» Work order
Where the string "height" occurs in a line of the entries below, copy that line.

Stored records
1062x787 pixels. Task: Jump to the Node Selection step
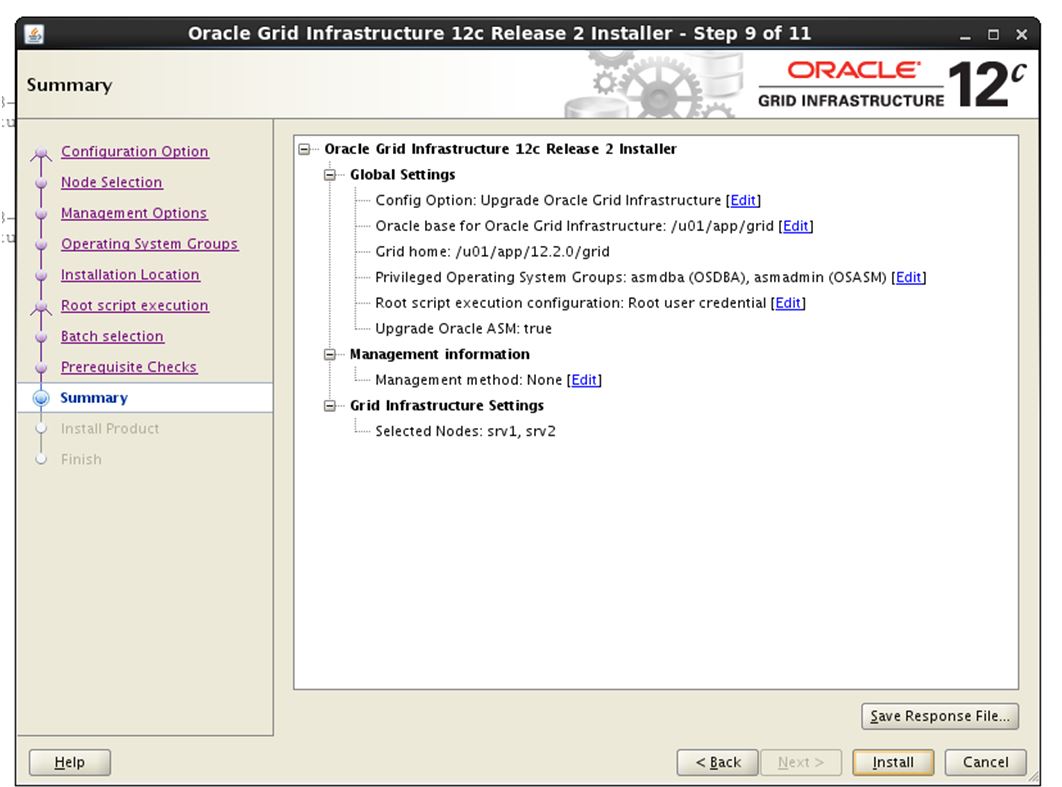(111, 183)
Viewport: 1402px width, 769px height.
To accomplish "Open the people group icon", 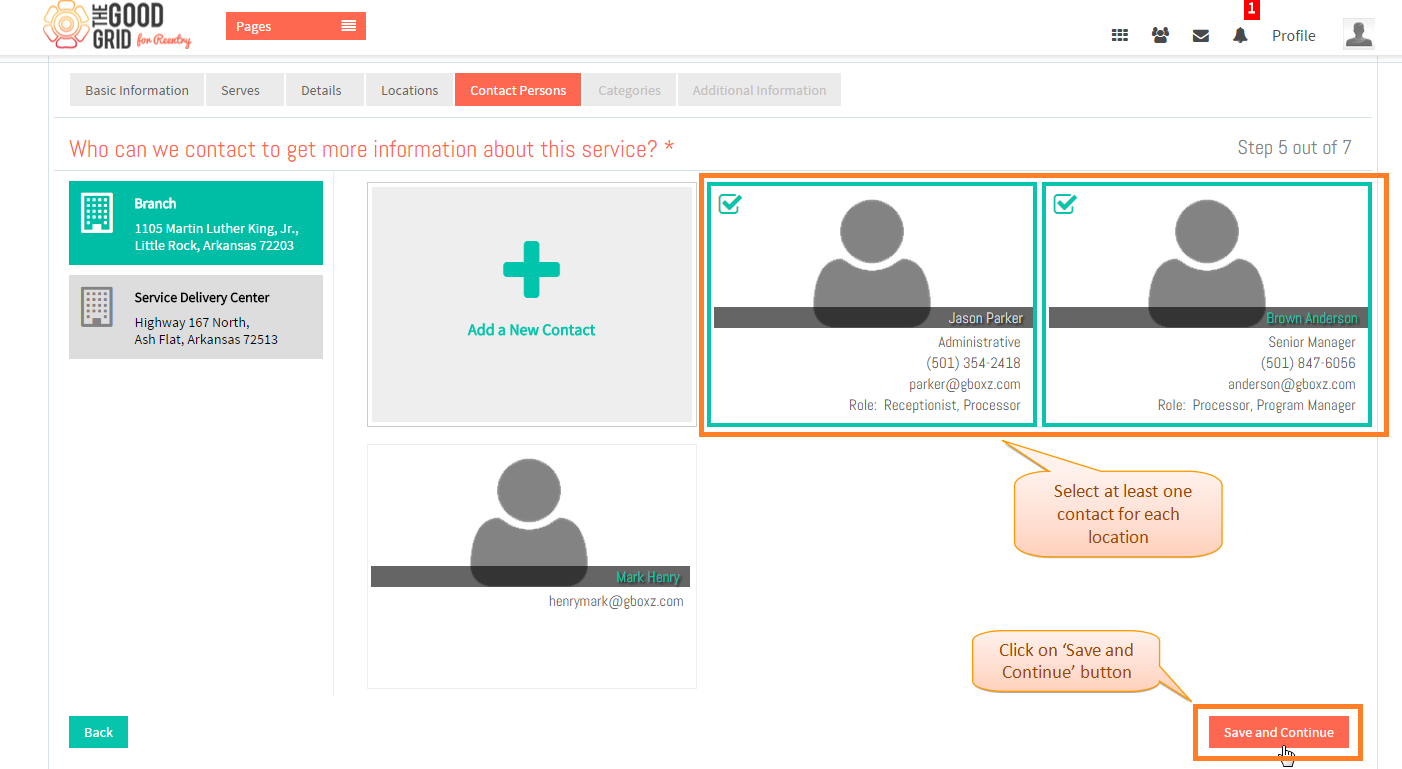I will coord(1160,35).
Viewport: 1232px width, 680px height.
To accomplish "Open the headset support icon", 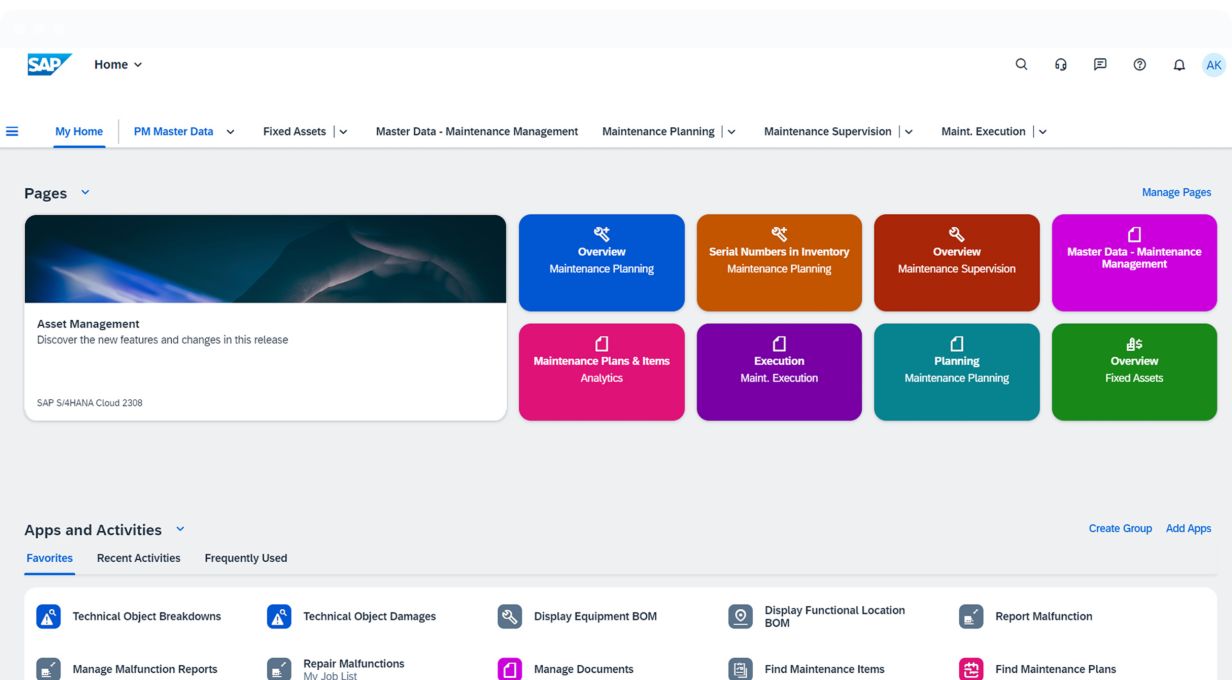I will coord(1061,64).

» Solution
Viewport: 1402px width, 769px height.
Viewport: 1232px width, 680px height.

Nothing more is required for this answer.